I'm interested in finding oil-producing companies, witch have pipelines.
Maybe someone could help me with their names, locations and contacts (that would be extremely perfect).


----------



## Rio (Oct 5, 2010)

It is for job purposes or are you researching?


----------



## Lynx (Jan 22, 2011)

for co-operation. I have offers for oil companies all over the world.
Actually I found a list of australian


----------



## Dexter (May 5, 2010)

You might wanna go to ASX (Australian Stock Exchange) and look them up there. Obviously Australia has some large companies in oil and mining industry starting with Oil Search, Santos, Woodside Petroleum, BHP Billiton, Rio Tinto. All of them are listed ASX but the list is obviously much longer.


----------



## Rio (Oct 5, 2010)

You also have Chevron. Most oil and gas companies are situated in the north West Shelf of Western Australia. Probably go to the websites and find the contact numbers there. Surely each company you contact will put u through to an External Affairs officer. What sort of offers are they?


----------



## Lynx (Jan 22, 2011)

Dexter said:


> You might wanna go to ASX (Australian Stock Exchange) and look them up there. Obviously Australia has some large companies in oil and mining industry starting with Oil Search, Santos, Woodside Petroleum, BHP Billiton, Rio Tinto. All of them are listed ASX but the list is obviously much longer.

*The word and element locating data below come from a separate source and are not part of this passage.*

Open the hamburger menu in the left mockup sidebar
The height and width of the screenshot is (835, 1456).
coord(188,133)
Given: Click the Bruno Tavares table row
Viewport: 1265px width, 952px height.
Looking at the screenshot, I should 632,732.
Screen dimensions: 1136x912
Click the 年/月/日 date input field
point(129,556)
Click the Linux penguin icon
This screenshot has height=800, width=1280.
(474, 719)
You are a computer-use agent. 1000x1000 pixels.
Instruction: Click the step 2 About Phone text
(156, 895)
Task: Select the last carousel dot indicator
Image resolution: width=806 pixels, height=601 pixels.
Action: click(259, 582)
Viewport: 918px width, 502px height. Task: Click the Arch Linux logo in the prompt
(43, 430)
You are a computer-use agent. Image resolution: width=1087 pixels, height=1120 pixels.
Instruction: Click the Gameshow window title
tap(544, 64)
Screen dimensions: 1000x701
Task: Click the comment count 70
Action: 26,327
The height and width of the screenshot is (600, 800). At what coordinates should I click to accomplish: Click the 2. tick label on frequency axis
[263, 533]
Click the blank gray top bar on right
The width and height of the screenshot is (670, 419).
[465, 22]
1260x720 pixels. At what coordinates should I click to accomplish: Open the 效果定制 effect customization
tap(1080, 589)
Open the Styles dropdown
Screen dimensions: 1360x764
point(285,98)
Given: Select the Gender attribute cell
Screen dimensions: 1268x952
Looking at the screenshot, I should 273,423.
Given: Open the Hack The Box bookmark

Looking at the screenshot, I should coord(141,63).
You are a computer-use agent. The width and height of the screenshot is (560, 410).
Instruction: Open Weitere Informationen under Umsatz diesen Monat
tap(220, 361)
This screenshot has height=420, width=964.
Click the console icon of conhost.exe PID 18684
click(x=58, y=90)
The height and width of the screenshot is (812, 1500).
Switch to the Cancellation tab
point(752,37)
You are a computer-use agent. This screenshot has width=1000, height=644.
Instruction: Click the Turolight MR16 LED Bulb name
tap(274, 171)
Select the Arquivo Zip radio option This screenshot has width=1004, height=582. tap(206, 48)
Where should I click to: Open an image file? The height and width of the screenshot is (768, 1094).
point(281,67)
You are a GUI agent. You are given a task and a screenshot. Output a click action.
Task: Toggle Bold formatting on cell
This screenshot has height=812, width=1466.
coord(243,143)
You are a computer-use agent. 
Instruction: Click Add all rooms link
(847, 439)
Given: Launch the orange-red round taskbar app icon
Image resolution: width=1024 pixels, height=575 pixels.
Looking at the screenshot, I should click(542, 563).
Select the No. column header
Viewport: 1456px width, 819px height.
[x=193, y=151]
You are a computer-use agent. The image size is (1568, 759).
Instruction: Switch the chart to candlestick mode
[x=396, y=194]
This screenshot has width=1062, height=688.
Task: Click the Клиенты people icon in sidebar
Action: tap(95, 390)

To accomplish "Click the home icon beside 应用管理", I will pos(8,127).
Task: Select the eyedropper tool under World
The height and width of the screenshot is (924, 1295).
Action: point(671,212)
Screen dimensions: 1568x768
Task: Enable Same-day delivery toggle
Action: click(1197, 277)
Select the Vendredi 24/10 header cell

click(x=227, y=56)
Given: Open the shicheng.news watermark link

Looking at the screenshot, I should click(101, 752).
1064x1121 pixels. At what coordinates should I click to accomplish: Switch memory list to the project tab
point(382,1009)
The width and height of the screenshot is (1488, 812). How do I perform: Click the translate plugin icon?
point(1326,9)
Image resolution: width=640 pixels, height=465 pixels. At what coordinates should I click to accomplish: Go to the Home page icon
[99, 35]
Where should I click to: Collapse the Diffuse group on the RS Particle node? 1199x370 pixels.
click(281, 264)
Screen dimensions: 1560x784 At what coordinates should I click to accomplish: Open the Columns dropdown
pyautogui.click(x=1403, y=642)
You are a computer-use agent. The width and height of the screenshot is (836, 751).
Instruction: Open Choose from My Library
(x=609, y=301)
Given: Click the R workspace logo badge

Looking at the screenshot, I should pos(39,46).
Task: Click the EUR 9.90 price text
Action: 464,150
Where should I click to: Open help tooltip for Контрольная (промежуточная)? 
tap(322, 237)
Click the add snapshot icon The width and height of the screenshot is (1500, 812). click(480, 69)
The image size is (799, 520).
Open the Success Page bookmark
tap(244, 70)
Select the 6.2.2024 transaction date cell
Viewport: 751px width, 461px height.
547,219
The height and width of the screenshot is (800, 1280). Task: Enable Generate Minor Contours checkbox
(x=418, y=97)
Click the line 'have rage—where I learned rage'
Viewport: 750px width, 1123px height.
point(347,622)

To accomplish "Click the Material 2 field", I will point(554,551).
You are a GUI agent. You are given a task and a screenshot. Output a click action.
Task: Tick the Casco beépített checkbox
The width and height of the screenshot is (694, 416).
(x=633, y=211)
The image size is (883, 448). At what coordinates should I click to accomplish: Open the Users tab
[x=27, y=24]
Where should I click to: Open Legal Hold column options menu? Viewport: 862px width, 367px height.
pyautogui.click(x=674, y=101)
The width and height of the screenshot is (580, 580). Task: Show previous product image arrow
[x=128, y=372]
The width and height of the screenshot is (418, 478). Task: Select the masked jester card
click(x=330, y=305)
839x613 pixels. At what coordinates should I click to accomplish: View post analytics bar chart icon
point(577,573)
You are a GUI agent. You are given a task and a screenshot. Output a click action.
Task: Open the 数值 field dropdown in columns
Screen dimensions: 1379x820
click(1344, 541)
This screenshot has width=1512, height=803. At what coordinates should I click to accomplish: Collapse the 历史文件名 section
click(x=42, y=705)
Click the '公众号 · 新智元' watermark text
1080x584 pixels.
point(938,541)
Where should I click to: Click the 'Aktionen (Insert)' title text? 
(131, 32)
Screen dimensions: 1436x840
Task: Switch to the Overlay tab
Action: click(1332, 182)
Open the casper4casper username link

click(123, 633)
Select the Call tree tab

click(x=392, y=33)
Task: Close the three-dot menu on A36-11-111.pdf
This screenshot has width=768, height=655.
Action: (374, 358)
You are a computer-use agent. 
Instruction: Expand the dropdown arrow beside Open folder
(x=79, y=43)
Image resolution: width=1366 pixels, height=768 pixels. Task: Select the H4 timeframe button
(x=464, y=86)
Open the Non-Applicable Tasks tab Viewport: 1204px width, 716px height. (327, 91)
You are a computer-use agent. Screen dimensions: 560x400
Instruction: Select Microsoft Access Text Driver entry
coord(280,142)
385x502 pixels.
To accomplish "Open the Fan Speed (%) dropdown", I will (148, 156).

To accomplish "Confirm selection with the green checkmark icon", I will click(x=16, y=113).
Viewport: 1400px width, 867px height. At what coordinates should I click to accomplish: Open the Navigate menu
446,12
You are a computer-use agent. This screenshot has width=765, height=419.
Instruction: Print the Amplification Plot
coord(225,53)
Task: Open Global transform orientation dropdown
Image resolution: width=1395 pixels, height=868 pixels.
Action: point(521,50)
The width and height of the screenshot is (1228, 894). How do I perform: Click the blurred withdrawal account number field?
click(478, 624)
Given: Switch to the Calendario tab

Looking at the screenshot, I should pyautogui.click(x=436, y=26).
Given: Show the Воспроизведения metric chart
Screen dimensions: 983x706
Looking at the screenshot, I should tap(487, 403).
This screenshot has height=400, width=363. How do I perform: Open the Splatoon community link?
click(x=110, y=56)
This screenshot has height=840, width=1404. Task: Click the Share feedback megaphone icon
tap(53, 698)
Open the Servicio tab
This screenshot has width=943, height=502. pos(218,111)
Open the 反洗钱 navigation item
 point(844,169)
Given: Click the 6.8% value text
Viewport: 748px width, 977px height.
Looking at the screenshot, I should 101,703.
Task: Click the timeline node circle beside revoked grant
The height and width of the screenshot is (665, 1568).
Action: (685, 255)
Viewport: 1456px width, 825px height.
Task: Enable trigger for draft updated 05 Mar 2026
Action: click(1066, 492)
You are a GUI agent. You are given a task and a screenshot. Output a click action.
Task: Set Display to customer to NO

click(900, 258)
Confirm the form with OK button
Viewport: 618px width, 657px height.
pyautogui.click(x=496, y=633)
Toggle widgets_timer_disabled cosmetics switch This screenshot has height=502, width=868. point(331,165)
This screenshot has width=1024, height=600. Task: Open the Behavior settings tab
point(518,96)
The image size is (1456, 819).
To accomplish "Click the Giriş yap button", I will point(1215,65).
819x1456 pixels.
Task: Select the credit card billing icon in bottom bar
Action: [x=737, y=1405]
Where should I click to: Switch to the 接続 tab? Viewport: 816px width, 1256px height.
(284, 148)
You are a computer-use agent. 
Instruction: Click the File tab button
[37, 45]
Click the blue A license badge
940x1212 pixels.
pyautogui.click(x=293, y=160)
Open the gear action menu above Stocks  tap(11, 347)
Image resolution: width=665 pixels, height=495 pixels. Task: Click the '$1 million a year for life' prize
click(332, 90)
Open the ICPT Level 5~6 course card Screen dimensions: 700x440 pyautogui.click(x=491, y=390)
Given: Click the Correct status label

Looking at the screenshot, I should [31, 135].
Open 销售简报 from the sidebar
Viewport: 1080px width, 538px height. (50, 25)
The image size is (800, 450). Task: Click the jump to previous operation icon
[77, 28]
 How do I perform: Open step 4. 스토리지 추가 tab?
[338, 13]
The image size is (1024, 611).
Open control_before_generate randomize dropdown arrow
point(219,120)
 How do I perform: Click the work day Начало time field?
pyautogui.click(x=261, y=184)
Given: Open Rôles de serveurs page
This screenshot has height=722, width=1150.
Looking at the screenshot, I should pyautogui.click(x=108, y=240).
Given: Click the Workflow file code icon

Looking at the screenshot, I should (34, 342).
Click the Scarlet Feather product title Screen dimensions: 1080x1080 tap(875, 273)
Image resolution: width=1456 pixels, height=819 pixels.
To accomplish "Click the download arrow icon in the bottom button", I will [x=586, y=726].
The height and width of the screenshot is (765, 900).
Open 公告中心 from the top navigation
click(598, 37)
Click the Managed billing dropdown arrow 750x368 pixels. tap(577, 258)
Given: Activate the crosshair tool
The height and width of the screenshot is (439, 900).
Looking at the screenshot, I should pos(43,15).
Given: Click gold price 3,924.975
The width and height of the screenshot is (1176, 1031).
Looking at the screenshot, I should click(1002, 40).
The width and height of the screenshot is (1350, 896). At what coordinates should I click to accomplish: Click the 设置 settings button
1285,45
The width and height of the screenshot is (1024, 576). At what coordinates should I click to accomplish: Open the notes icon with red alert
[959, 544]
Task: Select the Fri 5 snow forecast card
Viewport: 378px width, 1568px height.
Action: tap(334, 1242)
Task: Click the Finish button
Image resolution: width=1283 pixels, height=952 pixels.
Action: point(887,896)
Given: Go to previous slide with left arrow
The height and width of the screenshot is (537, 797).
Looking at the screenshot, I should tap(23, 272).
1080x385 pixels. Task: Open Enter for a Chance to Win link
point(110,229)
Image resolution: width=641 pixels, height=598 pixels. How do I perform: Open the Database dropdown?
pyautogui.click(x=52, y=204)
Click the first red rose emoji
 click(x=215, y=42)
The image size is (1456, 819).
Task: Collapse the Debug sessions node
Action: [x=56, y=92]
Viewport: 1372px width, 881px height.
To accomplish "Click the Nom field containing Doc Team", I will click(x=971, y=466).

Thank you. Rio Tinto specializes in mining, not oil.


----------



## Lynx (Jan 22, 2011)

Rio said:


> You also have Chevron. Most oil and gas companies are situated in the north West Shelf of Western Australia. Probably go to the websites and find the contact numbers there. Surely each company you contact will put u through to an External Affairs officer. What sort of offers are they?


Chevron deals with gas. Our program is for oil. for pipings. that's why I am not interested in offshore producers transporting via water


----------



## Dexter (May 5, 2010)

Rio Tinto are a miner (same as BHP Billiton) but they still do oil.


----------